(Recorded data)

--------------------------------

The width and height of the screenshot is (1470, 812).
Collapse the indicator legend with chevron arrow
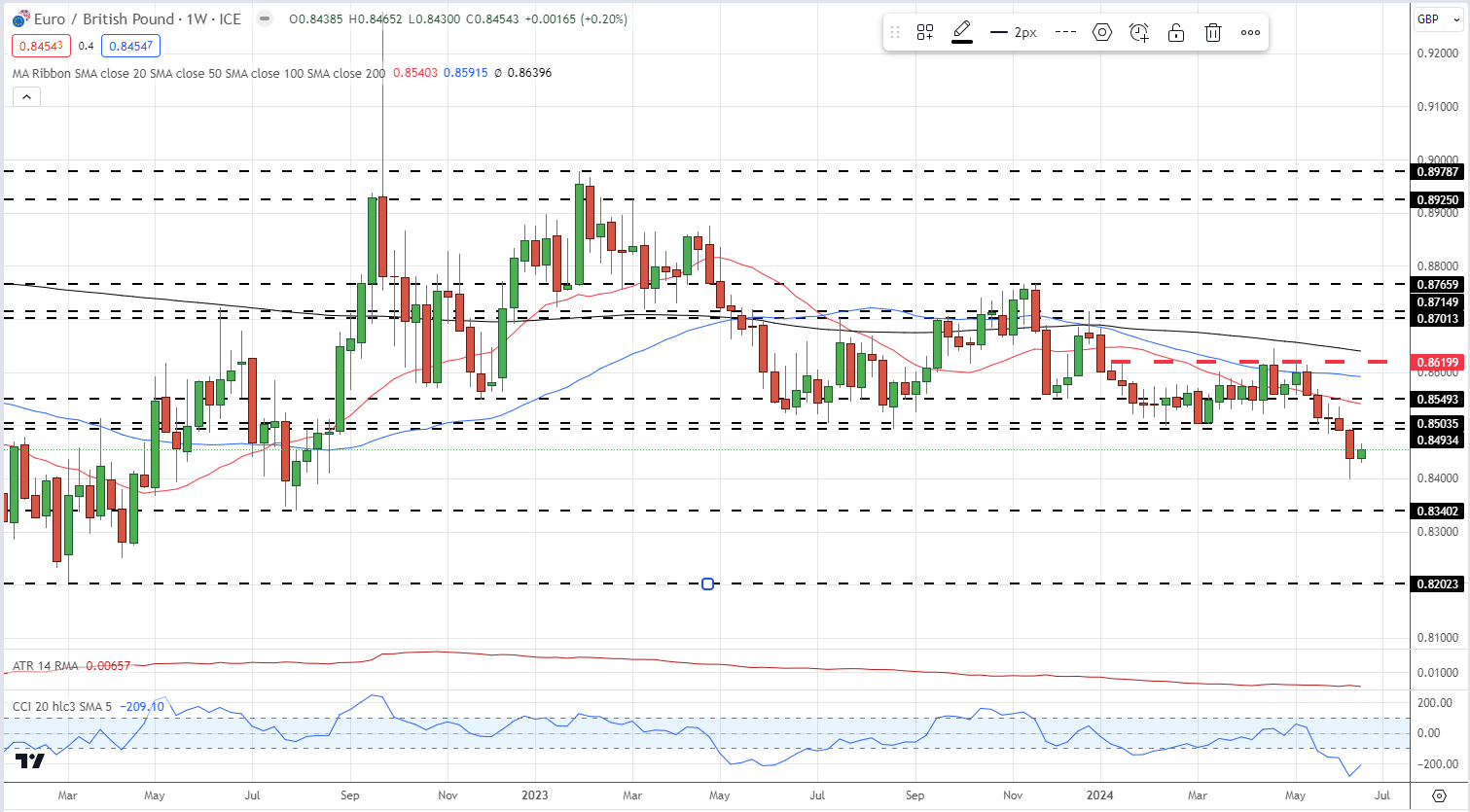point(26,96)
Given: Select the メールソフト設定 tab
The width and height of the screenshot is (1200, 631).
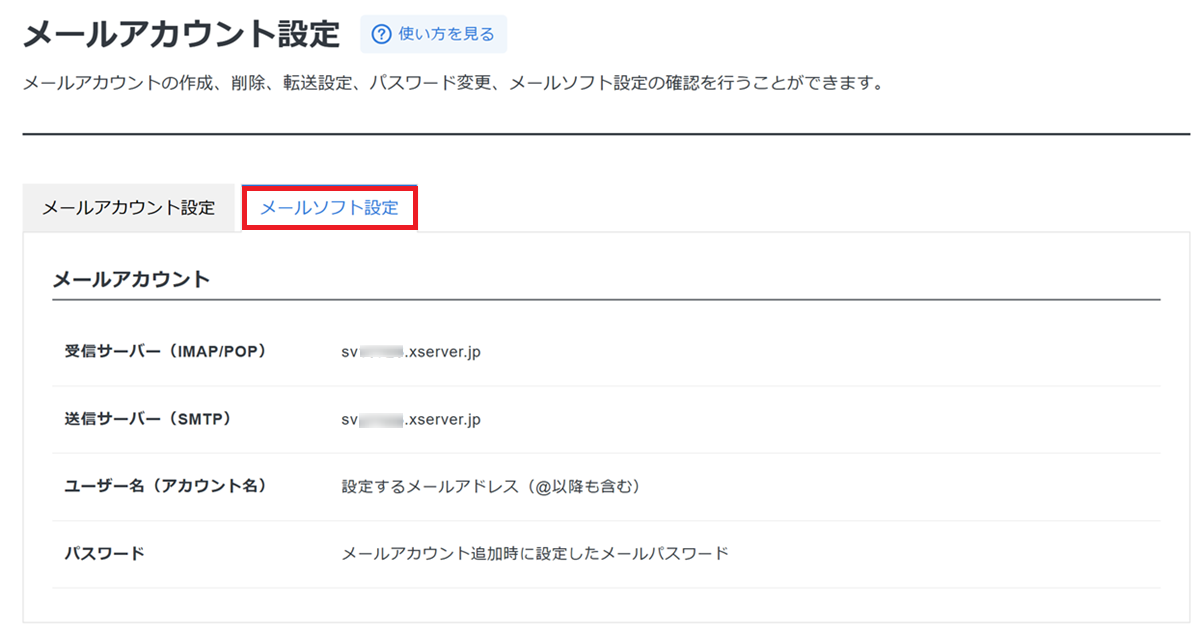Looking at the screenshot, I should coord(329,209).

--------------------------------

◆ AIM OF THE TASK ◆
From the first line to the last, set down the records above exactly and skip the pictures.

◆ EXERCISE ANSWER ◆
The width and height of the screenshot is (1470, 812).
Collapse the indicator legend with chevron arrow
point(26,96)
Given: Select the メールソフト設定 tab
The width and height of the screenshot is (1200, 631).
Looking at the screenshot, I should coord(329,209).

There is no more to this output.